Adrian scrivener’s sculpture, Logoland 5, is influenced by our modern day urban environments and verbose signage that shout at us through logos, branding, advertising, traffic instructions - all which direct our movements and communication. Each logo is fictionally constructed by the artist, printed onto card, and arranged into an invented city that makes a poignant commentary on a city like Dubai which is an invented city in the middle East - perpetually being shaped and branded - even if the work is influenced by the Far East.
Aron Hill’s pencil drawings of birds and self enclosed buildings apply a scientific or analytic methodology to collapse nature with architecture. His clinical use of empty background draws us to closely inspect and learn that these birds are fictionalized, while the buildings provide no access and hold our memories captive.
Matt Calderwood uses what seems to be a simple documentary style in his videos that show us the inherent failure of utopia, and the inevitability of instability. He tests us and himself by creating structures that do not function. He both pays tribute and gives tongue-in-cheek nod to 20th century architecture with the construction and international destruction of a structure made from two concrete slabs and four wine glasses in Ground Experiment #1
Peter Macdonald draws highly detailed landscapes from subconsciously ingrained moments that are worked through by repeating small marks open the picture plane. He shows us a farmed or a controlled land with faint tire tracks that indicate human presence - these are clearly areas of surveillance.

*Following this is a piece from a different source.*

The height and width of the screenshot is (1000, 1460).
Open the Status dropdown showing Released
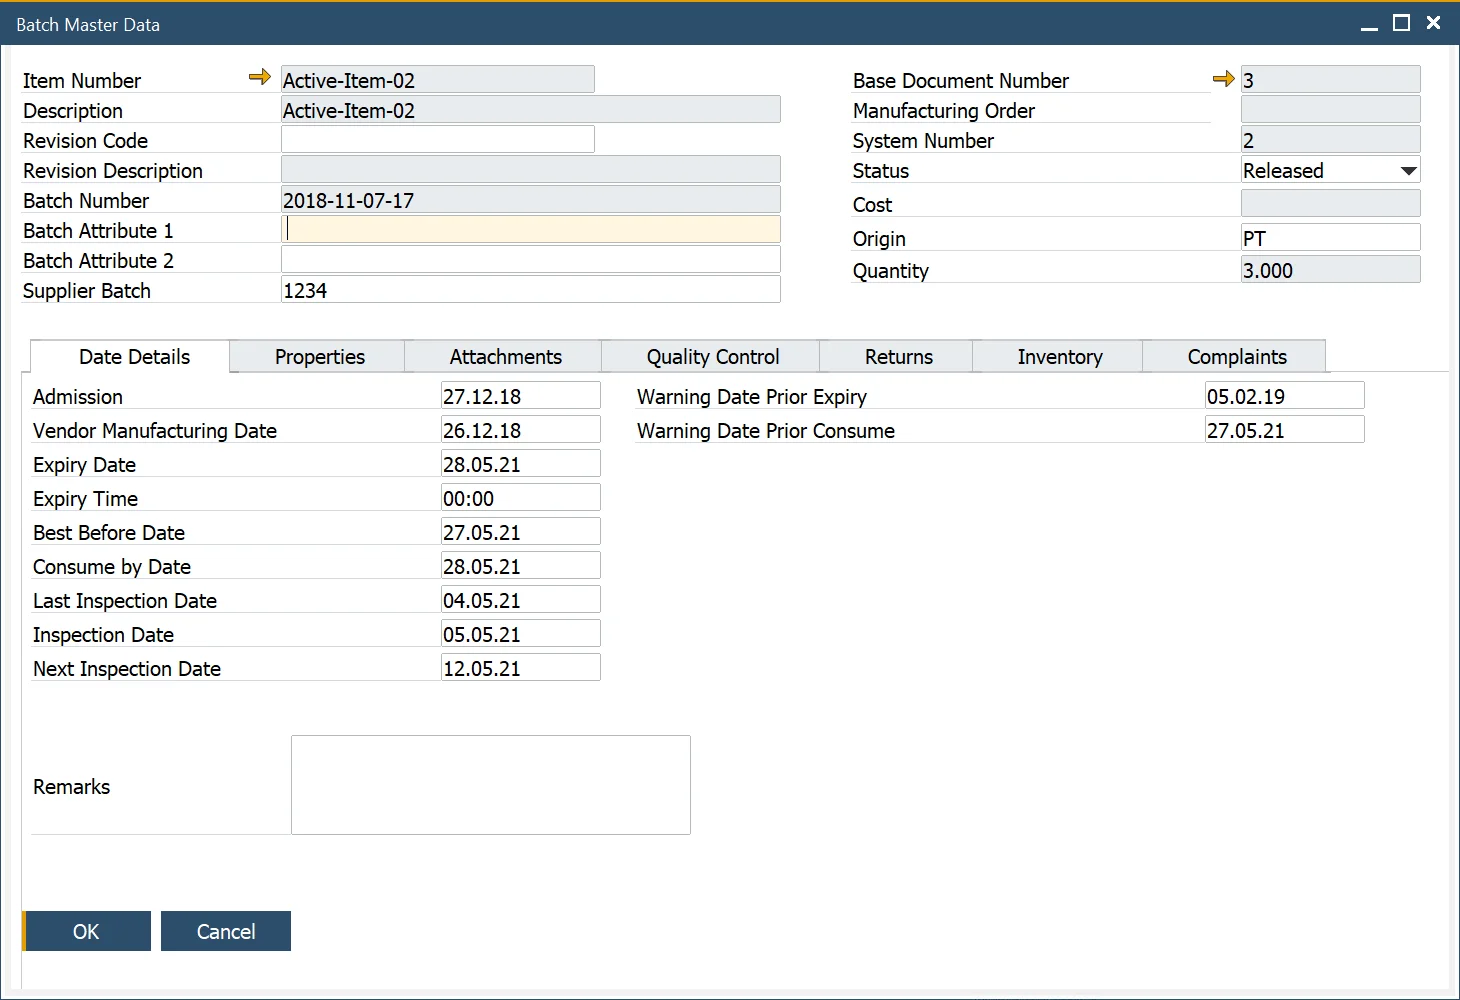[1407, 169]
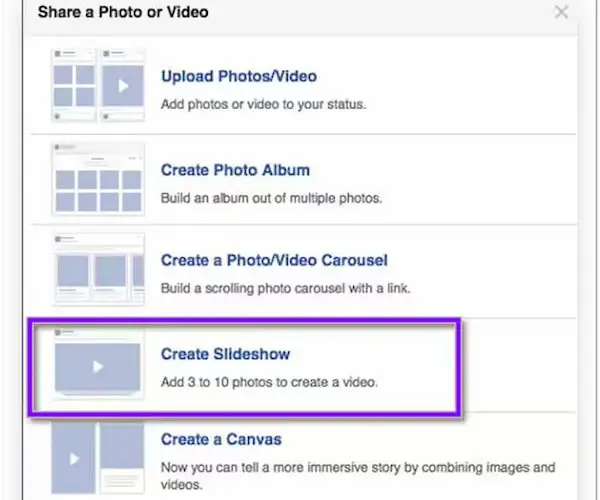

Shaan Syed is an artist who comes from a figurative tradition, has removed all narrative in place of more formal concerns of depth, color luminosity in order to examine the influence of the effect of the image by removing it altogether. Instead we are left with a space of potential (something left wanting), and they in turn become landscapes. He leaves us with the flash of the bulb, the empty red carpet moment; like Hill’s birds, there is a sense of spectacle minus the star attraction.